[Text extract start]
DCMS. It sounds more like a shabby homeware store than the government department charged with protecting and promoting the nation’s culture. But perhaps that’s appropriate, given the flimsy lifespan of the top job at the UK Department for Culture, Media and Sport in recent years. At the time of writing, Sajid Javid has just been awarded the ministerial brief, making him the third culture secretary of the current government and the seventh person to hold the post since 2007. In the past decade there have been more culture secretaries than Italian prime ministers.
To be fair, Javid’s immediate predecessor, Maria Miller, had little choice but to resign following errors of judgement. That does little to quell the suspicion, however, that successive prime ministers have handed out this role more as a means of kickstarting or prolonging someone’s cabinet career than with an eye to their existing knowledge of, or sympathy for the arts. One has to think back to Chris Smith, who served under Tony Blair from 1997 until 2001, to remember a culture secretary with a manifest passion for the arts – or one who, with the introduction of free admission to national museums, left any significant legacy.
[Text extract end]
> Stated exercise 1
In the rows below, retype the lines from the one containing "Screen dimensions: 1456x839" up to and including the one containing "(x=579, y=73)".
[Exercise material start]
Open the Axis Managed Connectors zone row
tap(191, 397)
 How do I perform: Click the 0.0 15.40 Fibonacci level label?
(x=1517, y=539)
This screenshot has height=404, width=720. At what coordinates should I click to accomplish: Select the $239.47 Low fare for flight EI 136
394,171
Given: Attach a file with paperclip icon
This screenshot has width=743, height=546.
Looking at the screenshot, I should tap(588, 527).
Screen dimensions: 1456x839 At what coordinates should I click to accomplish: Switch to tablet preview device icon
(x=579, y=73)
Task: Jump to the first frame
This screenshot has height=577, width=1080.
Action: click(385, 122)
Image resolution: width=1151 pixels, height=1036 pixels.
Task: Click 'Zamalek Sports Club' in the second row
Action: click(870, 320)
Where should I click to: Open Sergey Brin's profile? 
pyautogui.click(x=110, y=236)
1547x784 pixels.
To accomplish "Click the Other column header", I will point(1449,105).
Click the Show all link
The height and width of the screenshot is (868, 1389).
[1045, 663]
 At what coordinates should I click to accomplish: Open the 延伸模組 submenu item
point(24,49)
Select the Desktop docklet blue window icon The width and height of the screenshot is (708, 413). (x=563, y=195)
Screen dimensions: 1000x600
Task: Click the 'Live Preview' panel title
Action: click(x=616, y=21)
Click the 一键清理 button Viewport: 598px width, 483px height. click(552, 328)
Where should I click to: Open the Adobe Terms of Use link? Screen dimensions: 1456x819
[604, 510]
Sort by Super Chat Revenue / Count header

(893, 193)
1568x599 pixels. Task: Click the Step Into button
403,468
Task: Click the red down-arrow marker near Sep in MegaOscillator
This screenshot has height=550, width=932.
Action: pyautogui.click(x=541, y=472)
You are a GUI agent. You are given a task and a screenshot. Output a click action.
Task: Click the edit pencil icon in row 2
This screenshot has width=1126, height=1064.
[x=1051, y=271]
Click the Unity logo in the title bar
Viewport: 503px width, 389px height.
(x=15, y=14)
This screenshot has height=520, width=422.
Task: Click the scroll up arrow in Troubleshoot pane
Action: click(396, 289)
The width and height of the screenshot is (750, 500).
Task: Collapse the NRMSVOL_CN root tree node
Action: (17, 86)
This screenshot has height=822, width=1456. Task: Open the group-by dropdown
[Exercise material end]
> Stated exercise 2
Does each statement agree with the article on the culture secretary post? Answer yes or no, quoting the article's deciding words. (a) Sajid Javid is the third culture secretary of the current government. (b) Maria Miller resigned after errors of judgement. (c) Chris Smith served under Tony Blair from 1997 until 2005.

> Correct response 1
Screen dimensions: 1456x839 At what coordinates should I click to accomplish: Switch to tablet preview device icon
(x=579, y=73)

> Correct response 2
(a) Yes: "making him the third culture secretary of the current government"
(b) Yes: "had little choice but to resign following errors of judgement"
(c) No: "served under Tony Blair from 1997 until 2001"